Она давно уже подметила в нем эту черту добродушного мальчишеского лукавства, позволявшую ему обходить в жизни многое, что он считал более удобным для себя обойти. В этой его душевной ловкости, легкости, удивительной в человеке, который ежедневным трудом своим доказывал всей стране, на какие усилия он способен, так мало было расчета и столько желания не омрачать радости жизни, что эта его черта нравилась людям, нравилась и жене его. Тем безоружнее она оказалась перед мужем, когда это свойство обернулось против нее же.
Кто больше, чем она, знал, что за последний год он уже не имел возможности учиться, как учился раньше, и только самолюбие мешало ему признаться даже самому близкому другу Коле Красовскому, признаться даже ей, жене, каким беспокойством отражается это в его душе! Но Павлуша так много вращался теперь среди людей более опытных и образованных, столько бывал на разных пленумах, съездах, конференциях, так часто его вызывали в областной центр и даже в Москву, что он набрался всякой всячины, дававшей ему возможность выглядеть более знающим человеком, чем он был, даже перед женой.

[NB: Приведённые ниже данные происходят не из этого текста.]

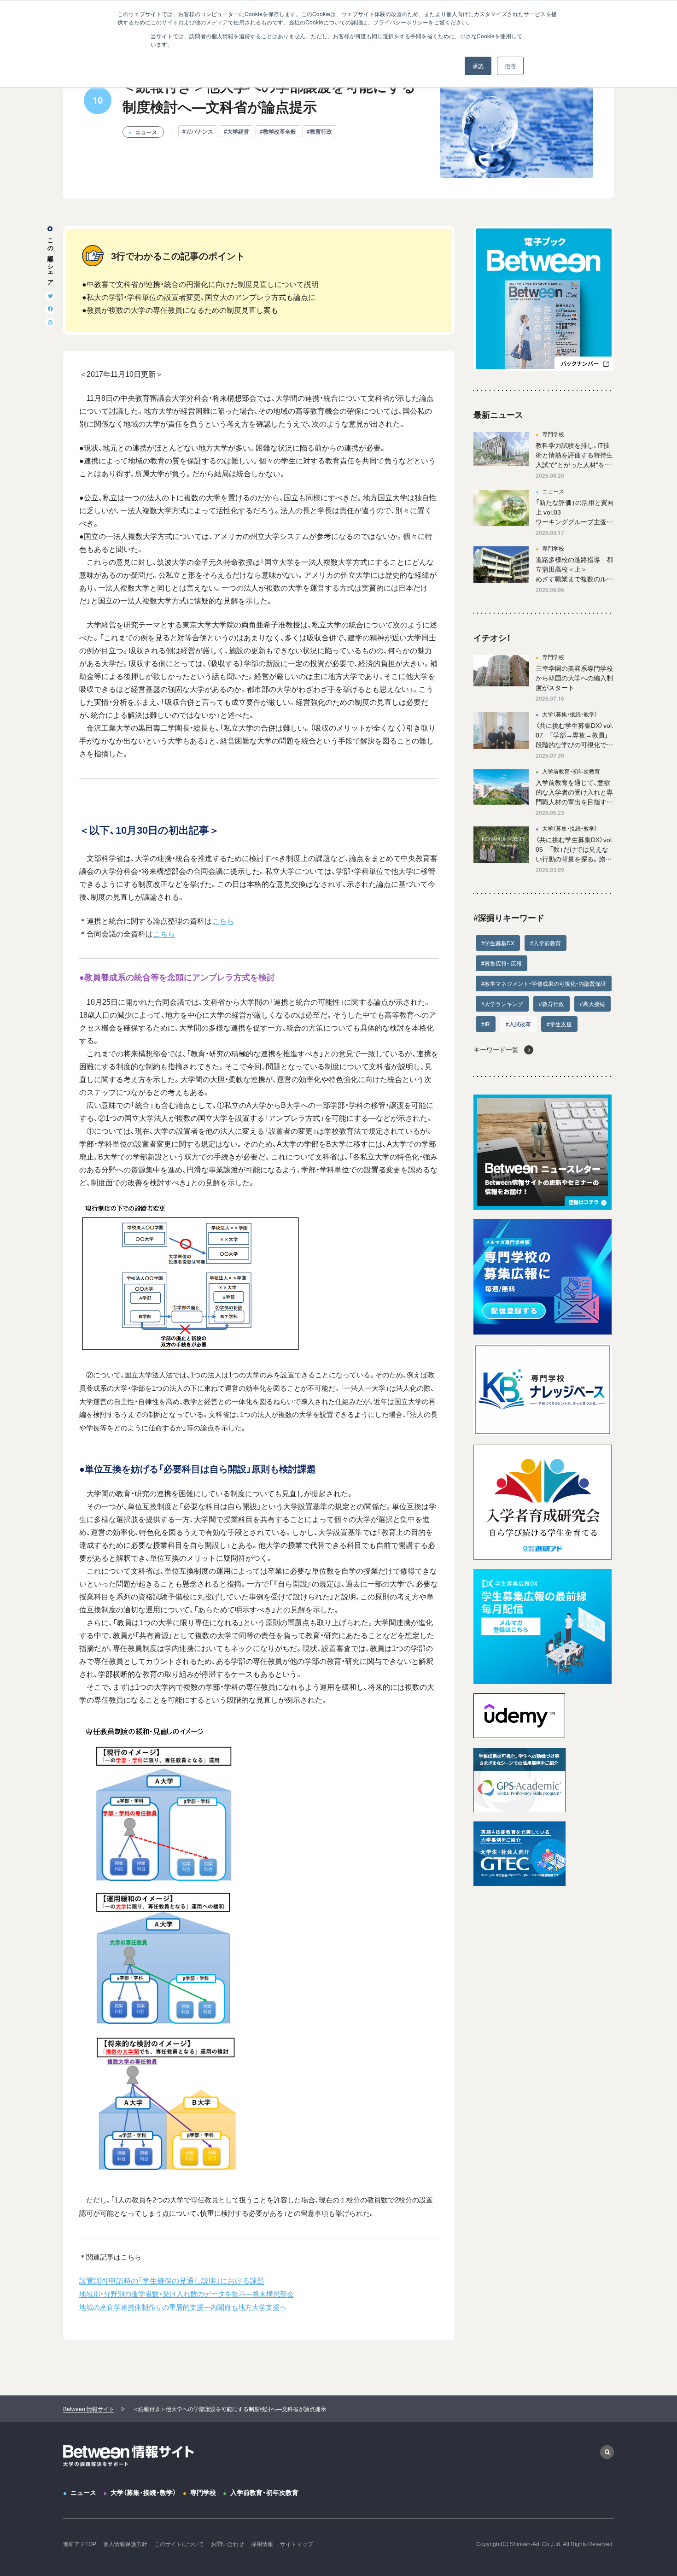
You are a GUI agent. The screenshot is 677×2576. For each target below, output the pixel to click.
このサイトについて (179, 2544)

В то время когда она, не подымая головы, своими тонкими белыми руками размашисто и сильно водила мокрой тряпкой справа налево и слева направо по полукругу и жаловалась Павлуше на унизительность своего положения, он вдруг сказал ей:
- Ей-богу, Тинка, ты рассуждаешь, как жена Егора Булычова! Как это она говорила? "Не за того приказчика я замуж вышла"… Может, и ты не за того приказчика замуж вышла? Ты еще молодая, не поздно переменить…
Он сказал это, как всегда, не вкладывая в свои слова никакого жизненного значения, а только, чтобы отшутиться и получить возможность уйти. И тогда жена шлепнула этой мокрой тряпкой у его ног, и они остановились друг против друга.
Младший сынишка, полутора лет, такой же белоголовый, как мама в детстве, должно быть удирая от старшего брата, внезапно выбежал на тонких беленьких ножках из столовой, сиявшей утренним солнцем, выбежал на влажный пол передней, поскользнулся, упал на попку и на затылок и пронзительно громко заплакал.
Из рук его выпала продолговатая коробка, и белые клюковки в сахаре раскатились по полу.
Как это часто бывает в рабочих семьях, где взрослые когда-то сами росли без родительского глаза и вот этак падали и привыкли не придавать значения тому, что дети падают, ни мать, ни отец не бросились к ребенку. Мать не столько услышала, сколько всем своим сердечным опытом почувствовала, что ребенок упал не опасно для него, и даже не оглянулась. А отец на одно мгновение перевел взгляд на раскатившиеся по полу белые клюковки.
Он стоял перед женой с мальчишеским, виноватым и добрым выражением, немного медвежеватый и в то же время ловкий, весь какой-то уютный, круглый - в плечах и особенно по манере держать сильные руки, округлив их в локтях.